Bagi masyarakat Jawa, lagu “Turi-turi Putih” sudah tidak asing lagi. Bahkan ada sebagian masyarakat menyelinginya dengan bacaan shalawat. Lagu tersebut diyakini merupakan peninggalan wali songo, khususnya Sunan Kalijaga. Memang tak ada bukti valid soal itu, tetapi satu hal bahwa lagu tersebut begitu populer dan digemari masyarakat. Jauh lebih penting dari itu, ternyata lagu tersebut mengandung pesan ajaran sebuah kearifan kesadaran akan kematian, akan amal setelah manusia meninggal. Begitulah pesan yang diterima oleh para orang tua kita dulu. Jadi tembang bagi masyarakat bukan sekedar, bunyi dan irama yang enak di dengar, tetapi pesan yang disimpan jauh lebih membekas dan membuat orang begitu menghayati lagu tersebut.

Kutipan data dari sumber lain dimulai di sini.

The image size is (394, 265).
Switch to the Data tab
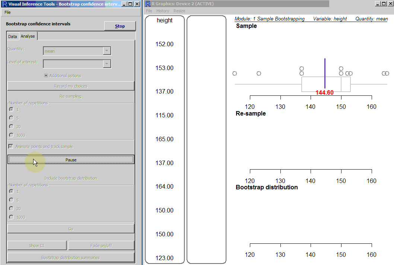pyautogui.click(x=13, y=37)
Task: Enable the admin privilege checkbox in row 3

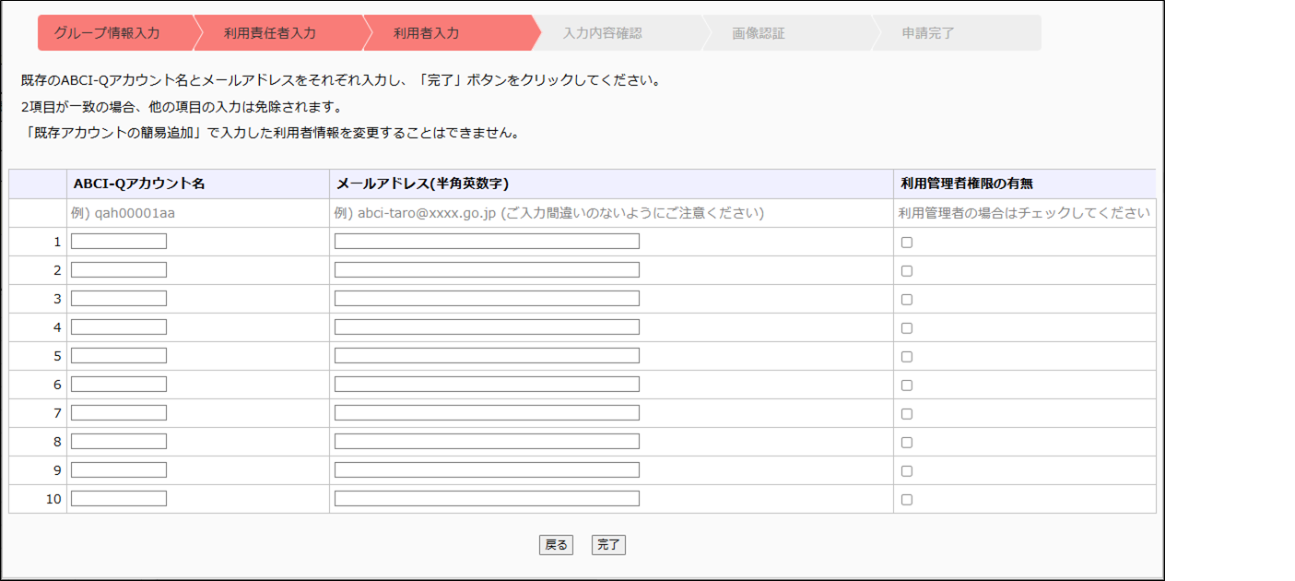Action: click(x=907, y=300)
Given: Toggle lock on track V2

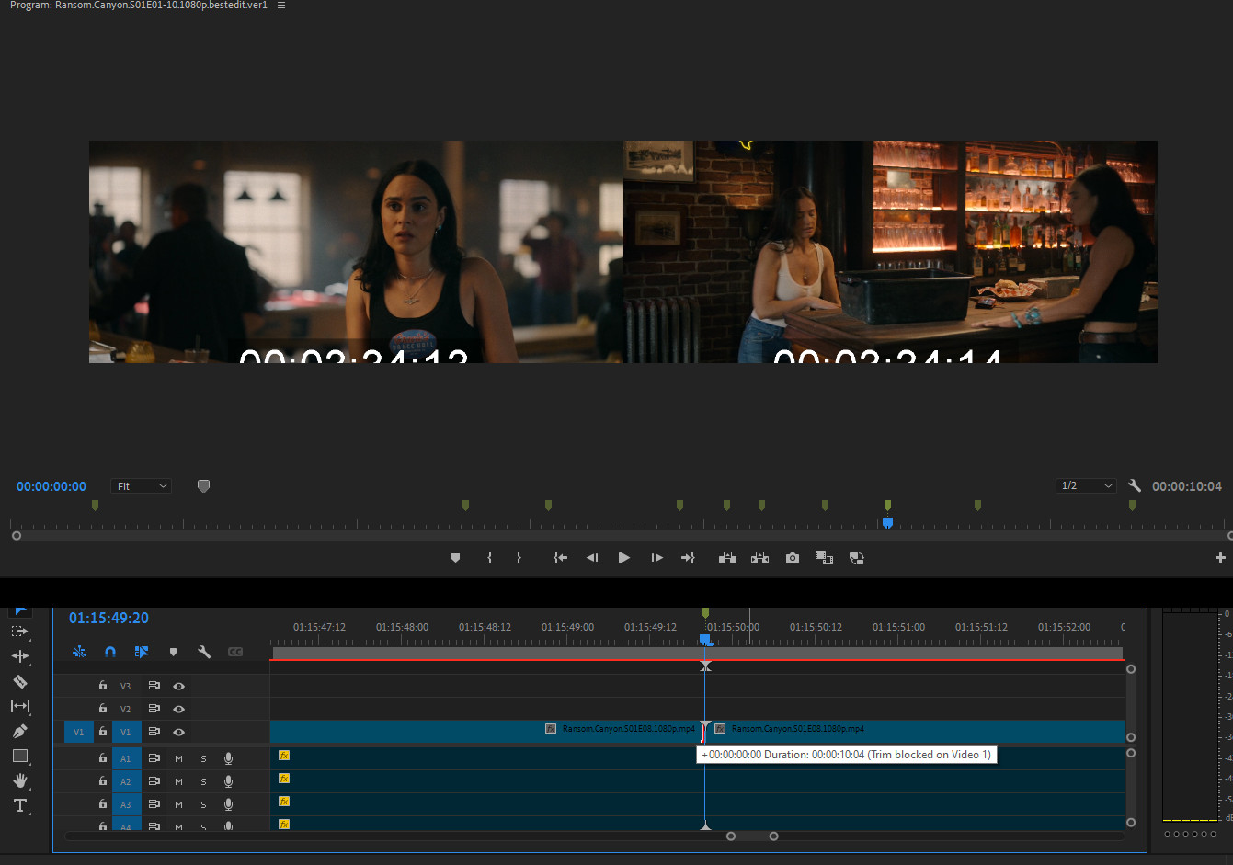Looking at the screenshot, I should (103, 709).
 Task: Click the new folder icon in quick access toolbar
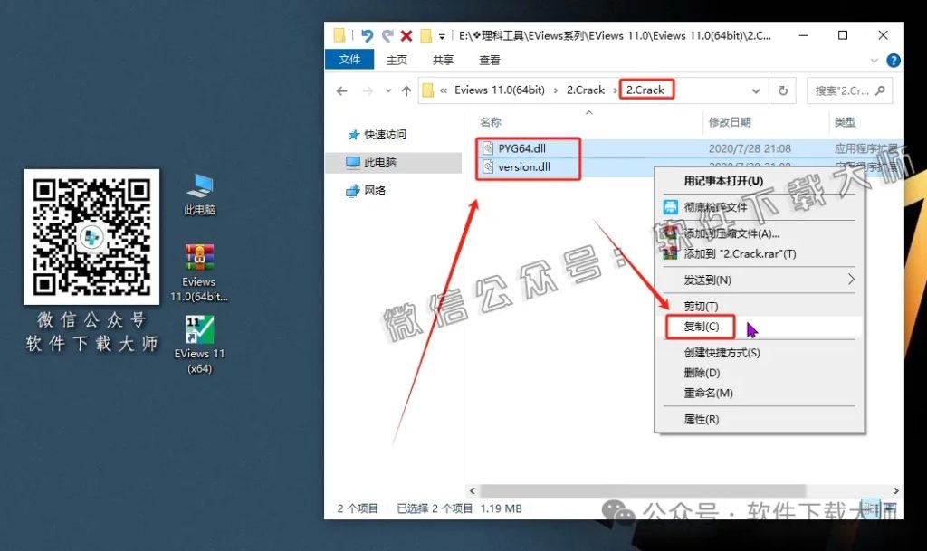[425, 34]

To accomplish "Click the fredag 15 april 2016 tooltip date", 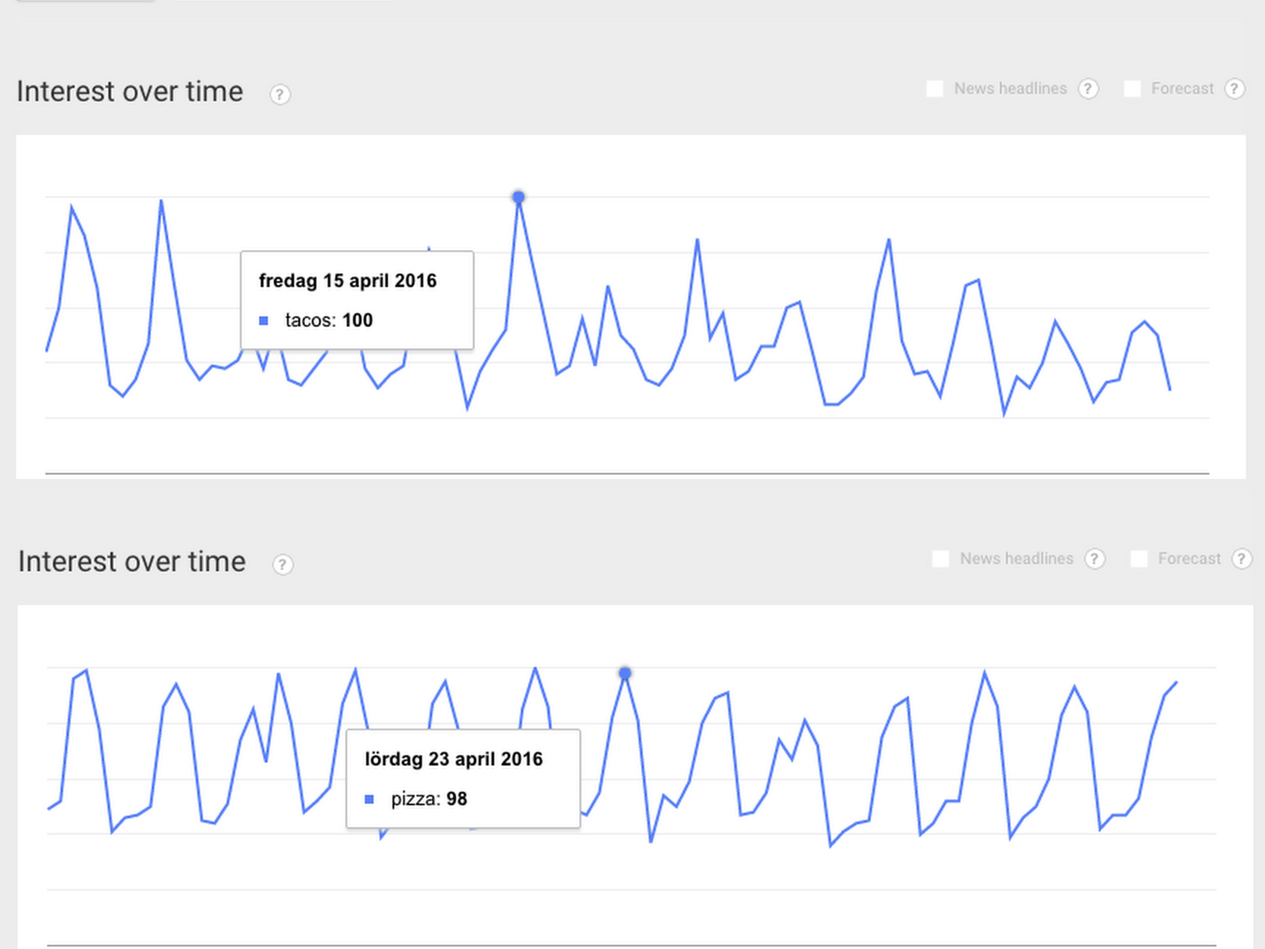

Berikut ini lah lirik lagu “Turi-Turi Putih”,
“Turi-turi putih, ditandur neng kebon agung,
turi-turi putih, ditandur neng kebon agung
celeret tiba nyamplung
gumlundhung kembange apa,
mbok ira, mbok ira,
mbok ira kembange apa ?”.
Terjemahan :
Turi-turi putih—turi, artinya dak aturi: saya kasih tahu, putih simbolisme dari pocongan: orang mati yang dibungkus dengan kain kafan—mori warna putih. Arti selengkapnya: saya kasih tahu bahwa kelak manusia itu akan mati.
Ditandur neng keboan agung—di tanam di kebon agung, artinya mati di kubur di sebuah makam.
Celeret tiba nyamplung gumlundhung kembange apa: sebuah gambaran dari orang mati yang sedang dimasukkan dalam kuburan seperti kilat jatuh
Gumlundhung kembange apa, maksudnya setelah orang yang mati itu selesai dikubur, maka kemudian akan biberi pertanyaan oleh malaikat soal amal perbuatannya.
Mbok ira, mbok ira, mbok ira kembange apa: mbok iro, adalah simbol manusia yang sudah meninggal, selalu akan ditanya : amal apa yang sudah diperbuat? Bekal apa yang akan dibawa?
Begitulah, makna yang bisa diambil dari lagu tersebut. Namun, pada perkembangannya, sudah dimunculkan jawaban-jawabannya. Misalnya adalah lirik tambahan berikut :
Mbok kira mbok kira mbok kira kembange apa
Kembang kembang m'lathi kembang m'lathi dironce-ronce
Orang mati pada kelihatannya (biasanya) adalah membawa bunga melati yang dirangkai, dikalungkan pada peti jenazah. Namun bukan itu yang sebenarnya dikehendaki. Tetapi amal ketika hidup. Maka selanjutnya adalah :
Sing kene setengah mati sing kana 'ra piye piye
Yang ada di sini (di dunia) susah setengah mati, tetapi yang di sana tidak ada apa-apa. Ini adalah pandangan mata manusia pada umumnya. Bagi mereka yang mau belajar dan mencari hikmah, justru hidup di dunia ini adalah kesusahan dalam rangka mempersiapkan amal kelak meninggal. Jika itu bisa dilakukan, maka benar adanya di sana dia tidak ada masalah yang berarti (sing kana ra piye piye) tetapi jika tidak ada amal, justru kehidupan di sanalah yang akan susah setengah mati.
Dalam perkembangannya, lagu ini bisa ditambahi dengan berbagai lirik. Bisa jadi tambahan tersebut justru tidak membawa pesan apapun, hanya sekedar kesenangan. Jika demikian, maka jauh lebih bijaksana untuk mencari lirik yang lebih bermanfaat.